Psychopomps

When I was growing up I remember the snow piles being huge. Like, there would be snow lingering until well after Easter just because the pile was so large it took that long to melt.

This winter is rivaling that. I’m still on my winter death kick (yes I’m morbid enough to go through a heavy Hades/Freya one-two punch every winter). I should be thinking about who I want to work with during the spring at this point, but I’m still eh, working with cthonic energies is good for now.

I have been meaning to talk about psychopomps for years but have never managed to get around to it. I keep streaming the Tea Party song of the same name over and over again while I’m detangling my hair so apparently I have the concept on the brain.

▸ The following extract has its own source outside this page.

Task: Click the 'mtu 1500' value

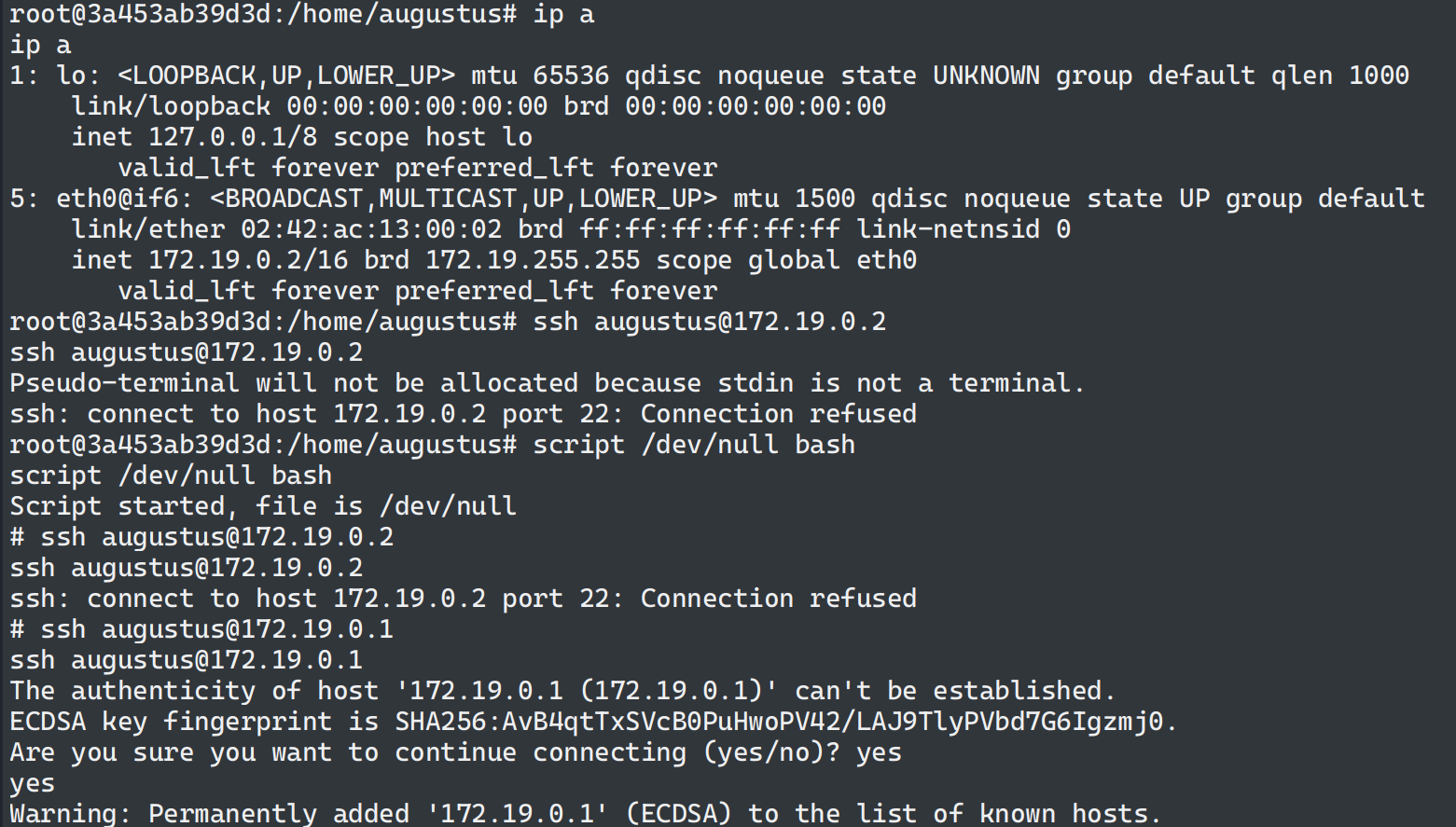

With my love of the grey areas and the liminal my draw to the psychopomps is probably not a great surprise. The simplest description of a psychopomp is a gate keeper and tour guide. While being death deities, they are not a death deity in the sense that they are not doing the dirty work of death. They are the energy that escorts the soul into the underworld, and in very rare occasions they can lead people back out.

The psychopomp is the true go-between for the land of the living and the land of dead. The psychopomp comes into play whenever there is an energy shift- he or she can escort the souls of those about to be born as well as the dying, and is sometimes in play when the living needs to be escorted through the underworld. Hecate takes the psychopomp role when Persephone is with Hades, ensuring that she still has a link to the upper world even as she needs a guide through the realm of the dead.

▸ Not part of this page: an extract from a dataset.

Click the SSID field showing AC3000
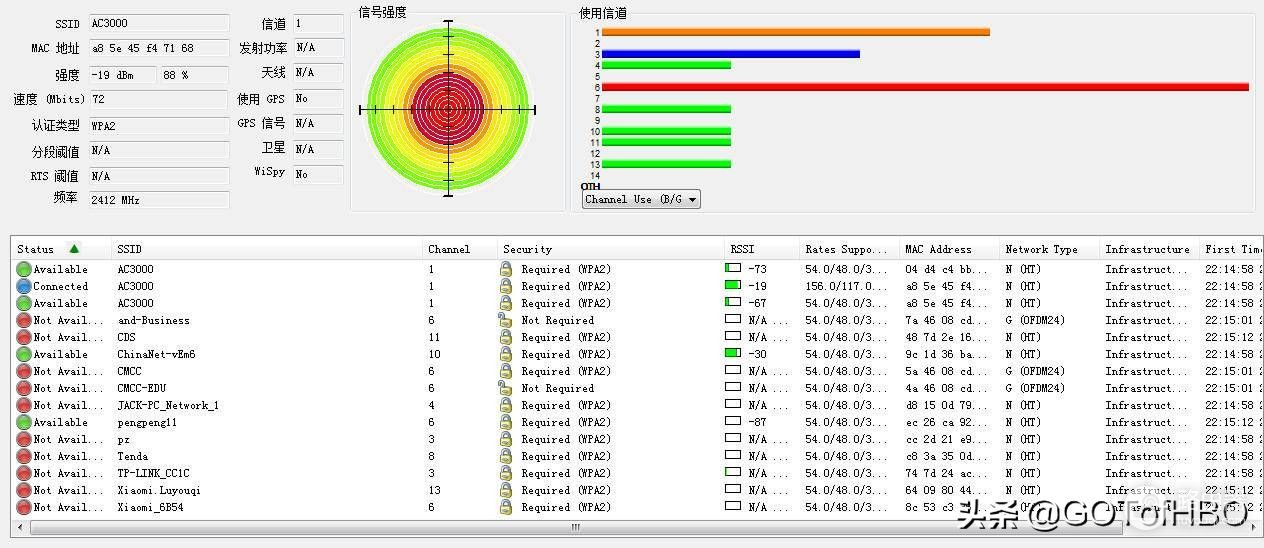The width and height of the screenshot is (1264, 548). coord(157,23)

Because of this link to both realities the psychopomp is often a figure that also is connected to wisdom and hidden knowledge. While this is not true of all psychopomps the deity or figure is often associated with knowledge or wisdom as much as they are death or transition. I have found personally that they are solid choices for movement work as well, what with the constant flowing/back and forth that they do all the time. However, as much as the connection to knowledge may be well established (even Jung built off of it-the psychopomp archetype is the bridge between the unconscious and the conscious) what needs to be remembered is that hidden knowledge is often hidden for a reason,which means that the psychopomp is often not the easiest energy to work with and the mythology often reflects that-the deity or figure in question is often portrayed as stubborn, flighty, or just not easily lured into conversation.